O Cinema e Psicanálise de Franca apresentou Mentiras Sinceras neste último sábado, dia 13, com considerações de Débora Mellem, membro filiado da SBPRP.

Imagem: Carolina Rodrigues

Segue comentário de Débora sobre o filme:

Mentiras Sinceras é um filme inglês, com direção de Julian Fellowes e atuações tocantes de Emily Watson (no filme, Anne) e Tom Wilkinson (James), cujos personagens formam o casal, foco do drama narrado. O enredo correlaciona a investigação de um atropelamento numa cidade nos arredores de Londres, com a revelação da traição conjugal, que invade a aparente harmonia deste casal, sendo desagregadora, gerando enorme turbulência emocional em suas vidas. As mentiras e os atropelos que ocorrem no casamento de Anne e James vão emergindo, quebrando-se a ilusão de que formavam uma união perfeita. Vamos mergulhando na intimidade do casal, suas insatisfações, culpas e na dor do rompimento do laço amoroso que existia entre Anne e James.

De uma forma realista e com diálogos profundos e sinceros, o filme aborda um tema delicado que sensibiliza a todos nós. Afinal, quem nunca viveu os riscos e as dores de amar? É difícil imaginar alguém que não tenha vivenciado, de alguma maneira, um triangulo amoroso. E por mais que se tente negar a impermanência dos relacionamentos afetivos, as separações conjugais estão cada vez mais frequentes.

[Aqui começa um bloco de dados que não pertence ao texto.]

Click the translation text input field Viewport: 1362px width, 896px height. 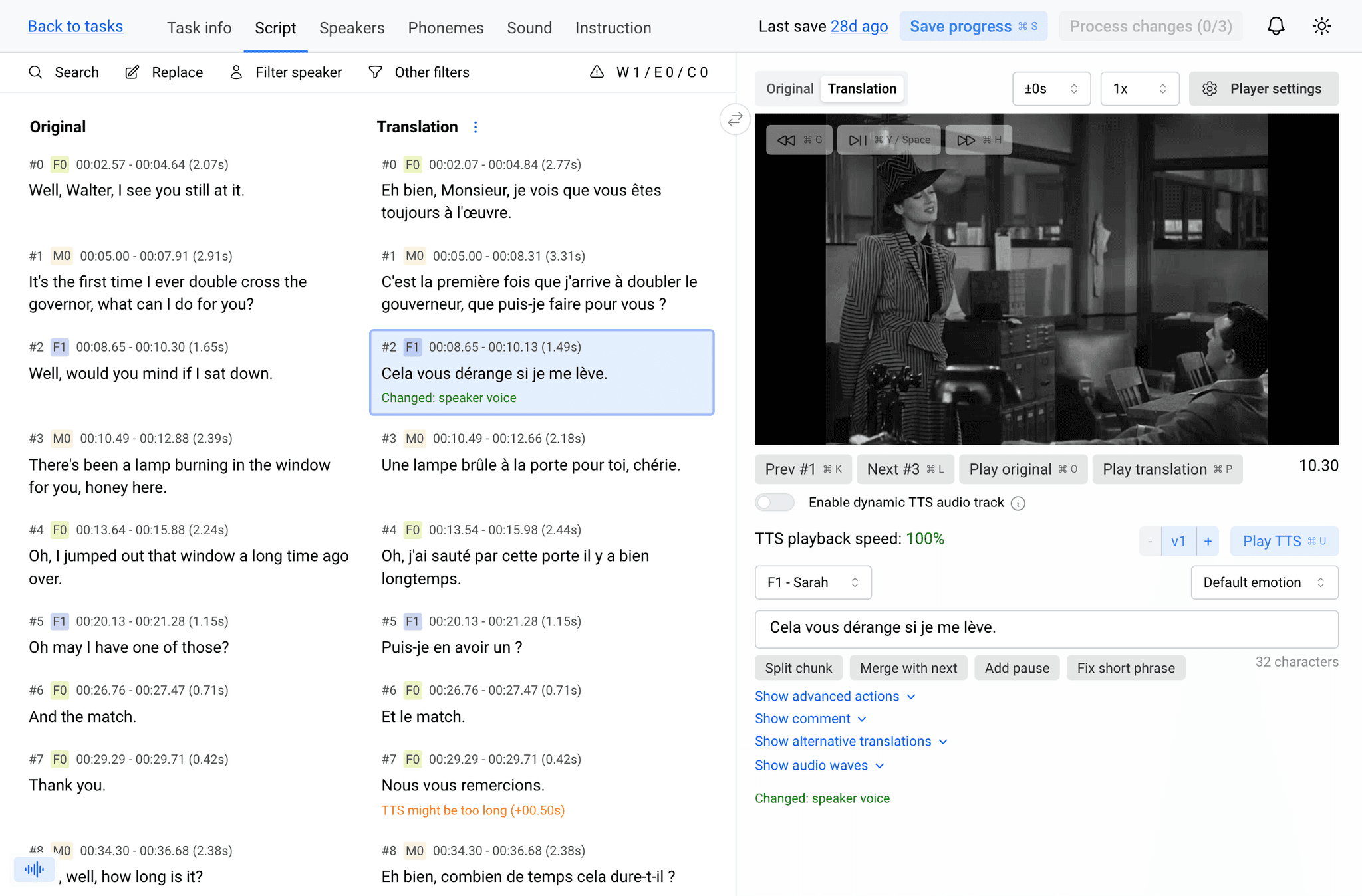1046,627
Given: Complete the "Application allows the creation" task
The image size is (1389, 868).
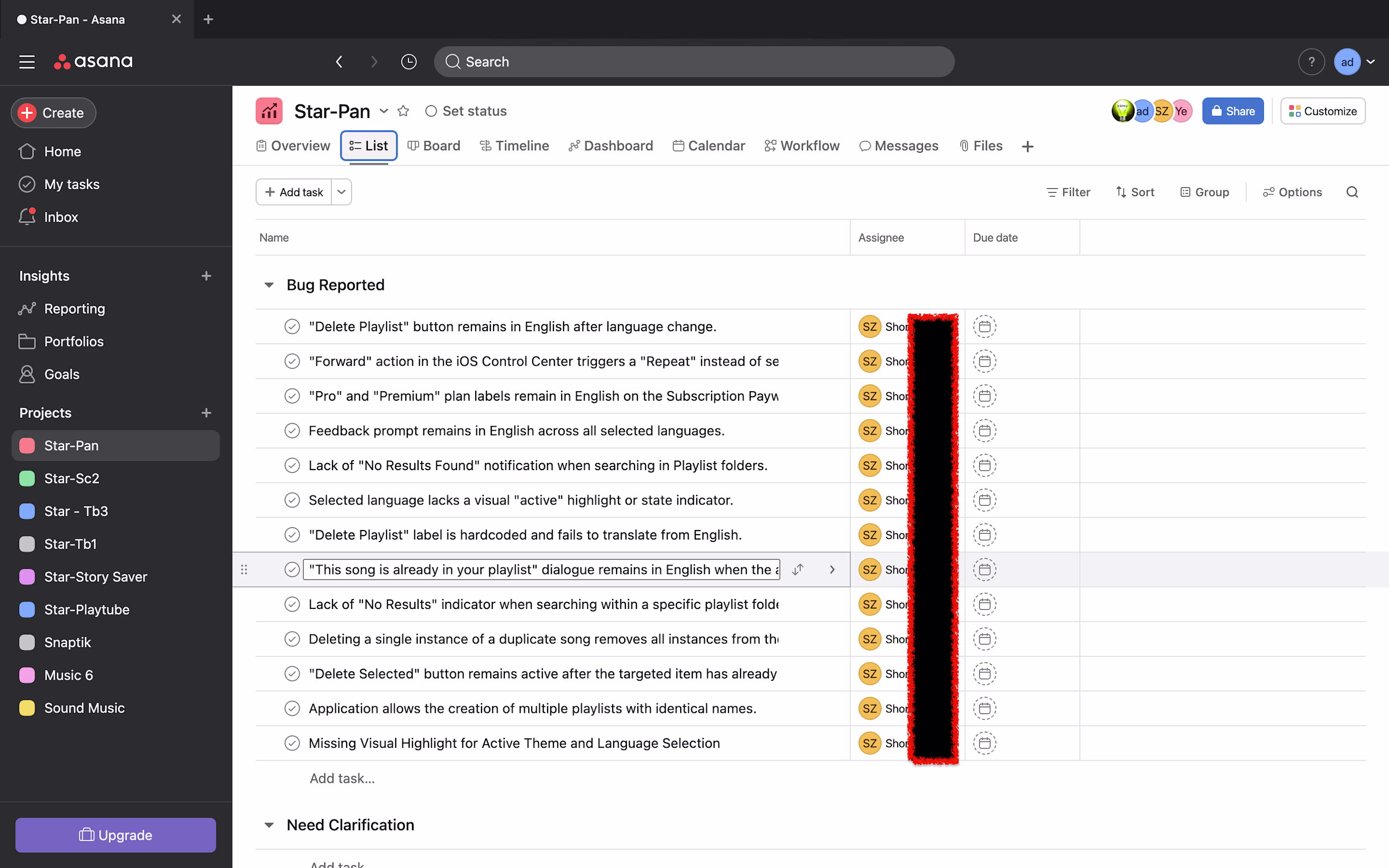Looking at the screenshot, I should click(292, 709).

No filme, Anne envolve-se com o descomprometido Bill (Rupert Everett), mas como fica confusa e ambivalente, é bem descuidada, provocando um grande ferimento na alma de James, o qual acreditava que era feliz no casamento. A atmosfera de angústia aumenta no decorrer do drama, pois acompanhamos a reconciliação dos dois, seguida por uma nova separação. Contudo, a estória é esperançosa, pois prevalece a sinceridade e a busca de um modo mais verdadeiro de se viver. James, com sua condição de sentir a dor psíquica e seu luto pelo casamento desfeito, nos aponta um caminho não trágico e mais natural de vivenciar a complexidade dos vínculos amorosos, o inusitado e os mistérios da vida.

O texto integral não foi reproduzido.